(Exercise material)
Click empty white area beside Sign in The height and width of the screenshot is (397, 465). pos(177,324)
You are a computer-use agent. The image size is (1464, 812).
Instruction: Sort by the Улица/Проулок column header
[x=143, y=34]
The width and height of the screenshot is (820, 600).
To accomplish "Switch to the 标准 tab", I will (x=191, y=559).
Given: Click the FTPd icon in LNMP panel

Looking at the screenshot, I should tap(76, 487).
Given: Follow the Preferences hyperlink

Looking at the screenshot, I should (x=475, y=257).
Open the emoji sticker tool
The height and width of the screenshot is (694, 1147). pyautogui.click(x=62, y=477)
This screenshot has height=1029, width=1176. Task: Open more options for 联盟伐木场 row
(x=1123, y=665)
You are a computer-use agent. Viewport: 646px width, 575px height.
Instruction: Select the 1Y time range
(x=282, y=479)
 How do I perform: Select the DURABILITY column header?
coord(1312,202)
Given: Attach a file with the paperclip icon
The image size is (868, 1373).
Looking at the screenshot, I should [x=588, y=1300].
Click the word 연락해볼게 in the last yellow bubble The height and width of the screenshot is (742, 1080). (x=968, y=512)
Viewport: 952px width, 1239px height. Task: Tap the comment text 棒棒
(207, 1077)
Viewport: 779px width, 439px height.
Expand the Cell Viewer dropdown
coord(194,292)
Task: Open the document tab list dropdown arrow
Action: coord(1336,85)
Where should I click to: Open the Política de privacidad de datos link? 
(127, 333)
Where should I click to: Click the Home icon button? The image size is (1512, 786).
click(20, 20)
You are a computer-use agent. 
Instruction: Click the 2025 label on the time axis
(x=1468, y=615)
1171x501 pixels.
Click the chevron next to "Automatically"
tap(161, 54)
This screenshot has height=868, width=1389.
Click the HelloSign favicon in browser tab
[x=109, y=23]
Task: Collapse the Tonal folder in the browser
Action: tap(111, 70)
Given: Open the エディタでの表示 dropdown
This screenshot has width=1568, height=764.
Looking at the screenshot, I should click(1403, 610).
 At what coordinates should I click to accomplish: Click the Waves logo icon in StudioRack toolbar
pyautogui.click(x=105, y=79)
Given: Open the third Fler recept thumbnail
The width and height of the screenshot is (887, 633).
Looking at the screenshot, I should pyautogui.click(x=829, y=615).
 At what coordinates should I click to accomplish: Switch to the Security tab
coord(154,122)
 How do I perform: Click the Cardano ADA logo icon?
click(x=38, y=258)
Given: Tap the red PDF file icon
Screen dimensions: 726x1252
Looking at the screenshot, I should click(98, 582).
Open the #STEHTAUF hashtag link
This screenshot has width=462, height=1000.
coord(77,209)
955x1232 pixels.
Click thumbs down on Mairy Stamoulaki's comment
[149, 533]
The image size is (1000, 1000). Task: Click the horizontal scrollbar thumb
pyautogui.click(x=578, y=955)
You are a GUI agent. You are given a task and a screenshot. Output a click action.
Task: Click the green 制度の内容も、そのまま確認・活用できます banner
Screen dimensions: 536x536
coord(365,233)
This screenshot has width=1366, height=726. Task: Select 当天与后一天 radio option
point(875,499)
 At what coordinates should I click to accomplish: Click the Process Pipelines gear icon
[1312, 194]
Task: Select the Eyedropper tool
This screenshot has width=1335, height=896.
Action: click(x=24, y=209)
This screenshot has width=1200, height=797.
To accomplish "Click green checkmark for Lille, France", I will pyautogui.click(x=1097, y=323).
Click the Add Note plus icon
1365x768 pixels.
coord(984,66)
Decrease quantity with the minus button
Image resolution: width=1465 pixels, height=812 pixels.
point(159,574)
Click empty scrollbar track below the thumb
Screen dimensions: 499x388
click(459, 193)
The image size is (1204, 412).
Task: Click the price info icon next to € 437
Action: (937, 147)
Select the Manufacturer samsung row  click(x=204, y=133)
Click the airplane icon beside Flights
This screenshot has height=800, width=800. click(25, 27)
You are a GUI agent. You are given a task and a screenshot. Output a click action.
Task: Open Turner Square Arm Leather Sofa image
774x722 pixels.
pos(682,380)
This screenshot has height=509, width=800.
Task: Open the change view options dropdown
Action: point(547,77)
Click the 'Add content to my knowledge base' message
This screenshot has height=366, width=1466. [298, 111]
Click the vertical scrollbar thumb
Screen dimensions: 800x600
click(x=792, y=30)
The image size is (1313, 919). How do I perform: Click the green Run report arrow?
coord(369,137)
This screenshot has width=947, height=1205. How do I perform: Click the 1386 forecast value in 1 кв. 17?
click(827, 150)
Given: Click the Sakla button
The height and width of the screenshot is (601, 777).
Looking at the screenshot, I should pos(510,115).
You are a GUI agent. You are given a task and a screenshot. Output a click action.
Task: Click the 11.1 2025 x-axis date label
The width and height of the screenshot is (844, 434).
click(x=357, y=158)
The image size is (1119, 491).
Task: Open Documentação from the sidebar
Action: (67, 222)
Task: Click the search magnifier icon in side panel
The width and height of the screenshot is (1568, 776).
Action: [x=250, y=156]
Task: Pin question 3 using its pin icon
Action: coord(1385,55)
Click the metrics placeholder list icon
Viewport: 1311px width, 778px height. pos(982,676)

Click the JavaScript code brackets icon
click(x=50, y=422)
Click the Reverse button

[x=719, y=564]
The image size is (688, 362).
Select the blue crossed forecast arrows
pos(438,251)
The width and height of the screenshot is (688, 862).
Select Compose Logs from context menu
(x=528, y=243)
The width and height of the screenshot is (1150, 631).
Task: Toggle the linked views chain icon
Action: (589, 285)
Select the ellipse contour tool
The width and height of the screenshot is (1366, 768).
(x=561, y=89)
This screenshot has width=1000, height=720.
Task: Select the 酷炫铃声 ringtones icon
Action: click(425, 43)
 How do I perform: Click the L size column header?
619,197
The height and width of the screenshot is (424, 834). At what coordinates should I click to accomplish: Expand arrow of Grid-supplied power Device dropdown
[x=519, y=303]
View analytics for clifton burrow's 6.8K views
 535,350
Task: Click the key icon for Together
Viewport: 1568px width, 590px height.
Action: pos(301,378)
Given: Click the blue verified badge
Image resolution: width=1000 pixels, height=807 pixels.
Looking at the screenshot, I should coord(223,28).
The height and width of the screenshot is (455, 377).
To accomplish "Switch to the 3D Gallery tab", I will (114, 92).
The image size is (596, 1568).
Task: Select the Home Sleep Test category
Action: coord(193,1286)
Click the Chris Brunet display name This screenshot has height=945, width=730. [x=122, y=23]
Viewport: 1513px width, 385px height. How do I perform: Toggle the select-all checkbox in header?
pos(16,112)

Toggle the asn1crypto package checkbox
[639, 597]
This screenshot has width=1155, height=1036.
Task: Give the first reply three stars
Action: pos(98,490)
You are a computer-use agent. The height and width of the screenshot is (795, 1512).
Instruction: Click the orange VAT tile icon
(End Exercise material)
> **Exercise**
Repeat each entry above exactly as shown.

> **Exercise result**
Click empty white area beside Sign in The height and width of the screenshot is (397, 465). pos(177,324)
You are a computer-use agent. The image size is (1464, 812).
Instruction: Sort by the Улица/Проулок column header
[x=143, y=34]
The width and height of the screenshot is (820, 600).
To accomplish "Switch to the 标准 tab", I will (x=191, y=559).
Given: Click the FTPd icon in LNMP panel

Looking at the screenshot, I should tap(76, 487).
Given: Follow the Preferences hyperlink

Looking at the screenshot, I should (x=475, y=257).
Open the emoji sticker tool
The height and width of the screenshot is (694, 1147). pyautogui.click(x=62, y=477)
This screenshot has height=1029, width=1176. Task: Open more options for 联盟伐木场 row
(x=1123, y=665)
You are a computer-use agent. Viewport: 646px width, 575px height.
Instruction: Select the 1Y time range
(x=282, y=479)
 How do I perform: Select the DURABILITY column header?
coord(1312,202)
Given: Attach a file with the paperclip icon
The image size is (868, 1373).
Looking at the screenshot, I should [x=588, y=1300].
Click the word 연락해볼게 in the last yellow bubble The height and width of the screenshot is (742, 1080). (x=968, y=512)
Viewport: 952px width, 1239px height. Task: Tap the comment text 棒棒
(207, 1077)
Viewport: 779px width, 439px height.
Expand the Cell Viewer dropdown
coord(194,292)
Task: Open the document tab list dropdown arrow
Action: coord(1336,85)
Where should I click to: Open the Política de privacidad de datos link? 
(127, 333)
Where should I click to: Click the Home icon button? The image size is (1512, 786).
click(20, 20)
You are a computer-use agent. 
Instruction: Click the 2025 label on the time axis
(x=1468, y=615)
1171x501 pixels.
Click the chevron next to "Automatically"
tap(161, 54)
This screenshot has height=868, width=1389.
Click the HelloSign favicon in browser tab
[x=109, y=23]
Task: Collapse the Tonal folder in the browser
Action: tap(111, 70)
Given: Open the エディタでの表示 dropdown
This screenshot has width=1568, height=764.
Looking at the screenshot, I should click(1403, 610).
 At what coordinates should I click to accomplish: Click the Waves logo icon in StudioRack toolbar
pyautogui.click(x=105, y=79)
Given: Open the third Fler recept thumbnail
The width and height of the screenshot is (887, 633).
Looking at the screenshot, I should pyautogui.click(x=829, y=615).
 At what coordinates should I click to accomplish: Switch to the Security tab
coord(154,122)
 How do I perform: Click the Cardano ADA logo icon?
click(x=38, y=258)
Given: Tap the red PDF file icon
Screen dimensions: 726x1252
Looking at the screenshot, I should click(98, 582).
Open the #STEHTAUF hashtag link
This screenshot has width=462, height=1000.
coord(77,209)
955x1232 pixels.
Click thumbs down on Mairy Stamoulaki's comment
[149, 533]
The image size is (1000, 1000). Task: Click the horizontal scrollbar thumb
pyautogui.click(x=578, y=955)
You are a GUI agent. You are given a task and a screenshot. Output a click action.
Task: Click the green 制度の内容も、そのまま確認・活用できます banner
Screen dimensions: 536x536
coord(365,233)
This screenshot has width=1366, height=726. Task: Select 当天与后一天 radio option
point(875,499)
 At what coordinates should I click to accomplish: Click the Process Pipelines gear icon
[1312, 194]
Task: Select the Eyedropper tool
This screenshot has width=1335, height=896.
Action: click(x=24, y=209)
This screenshot has width=1200, height=797.
To accomplish "Click green checkmark for Lille, France", I will pyautogui.click(x=1097, y=323).
Click the Add Note plus icon
1365x768 pixels.
coord(984,66)
Decrease quantity with the minus button
Image resolution: width=1465 pixels, height=812 pixels.
point(159,574)
Click empty scrollbar track below the thumb
Screen dimensions: 499x388
click(459, 193)
The image size is (1204, 412).
Task: Click the price info icon next to € 437
Action: (937, 147)
Select the Manufacturer samsung row  click(x=204, y=133)
Click the airplane icon beside Flights
This screenshot has height=800, width=800. click(25, 27)
You are a GUI agent. You are given a task and a screenshot. Output a click action.
Task: Open Turner Square Arm Leather Sofa image
774x722 pixels.
pos(682,380)
This screenshot has height=509, width=800.
Task: Open the change view options dropdown
Action: point(547,77)
Click the 'Add content to my knowledge base' message
This screenshot has height=366, width=1466. [298, 111]
Click the vertical scrollbar thumb
Screen dimensions: 800x600
click(x=792, y=30)
The image size is (1313, 919). How do I perform: Click the green Run report arrow?
coord(369,137)
This screenshot has width=947, height=1205. How do I perform: Click the 1386 forecast value in 1 кв. 17?
click(827, 150)
Given: Click the Sakla button
The height and width of the screenshot is (601, 777).
Looking at the screenshot, I should pos(510,115).
You are a GUI agent. You are given a task and a screenshot. Output a click action.
Task: Click the 11.1 2025 x-axis date label
The width and height of the screenshot is (844, 434).
click(x=357, y=158)
The image size is (1119, 491).
Task: Open Documentação from the sidebar
Action: (67, 222)
Task: Click the search magnifier icon in side panel
The width and height of the screenshot is (1568, 776).
Action: [x=250, y=156]
Task: Pin question 3 using its pin icon
Action: coord(1385,55)
Click the metrics placeholder list icon
Viewport: 1311px width, 778px height. pos(982,676)

Click the JavaScript code brackets icon
click(x=50, y=422)
Click the Reverse button

[x=719, y=564]
The image size is (688, 362).
Select the blue crossed forecast arrows
pos(438,251)
The width and height of the screenshot is (688, 862).
Select Compose Logs from context menu
(x=528, y=243)
The width and height of the screenshot is (1150, 631).
Task: Toggle the linked views chain icon
Action: (589, 285)
Select the ellipse contour tool
The width and height of the screenshot is (1366, 768).
(x=561, y=89)
This screenshot has width=1000, height=720.
Task: Select the 酷炫铃声 ringtones icon
Action: click(425, 43)
 How do I perform: Click the L size column header?
619,197
The height and width of the screenshot is (424, 834). At what coordinates should I click to accomplish: Expand arrow of Grid-supplied power Device dropdown
[x=519, y=303]
View analytics for clifton burrow's 6.8K views
 535,350
Task: Click the key icon for Together
Viewport: 1568px width, 590px height.
Action: pos(301,378)
Given: Click the blue verified badge
Image resolution: width=1000 pixels, height=807 pixels.
Looking at the screenshot, I should coord(223,28).
The height and width of the screenshot is (455, 377).
To accomplish "Switch to the 3D Gallery tab", I will (114, 92).
The image size is (596, 1568).
Task: Select the Home Sleep Test category
Action: coord(193,1286)
Click the Chris Brunet display name This screenshot has height=945, width=730. [x=122, y=23]
Viewport: 1513px width, 385px height. How do I perform: Toggle the select-all checkbox in header?
pos(16,112)

Toggle the asn1crypto package checkbox
[639, 597]
This screenshot has width=1155, height=1036.
Task: Give the first reply three stars
Action: pos(98,490)
You are a computer-use agent. The height and width of the screenshot is (795, 1512).
Instruction: Click the orange VAT tile icon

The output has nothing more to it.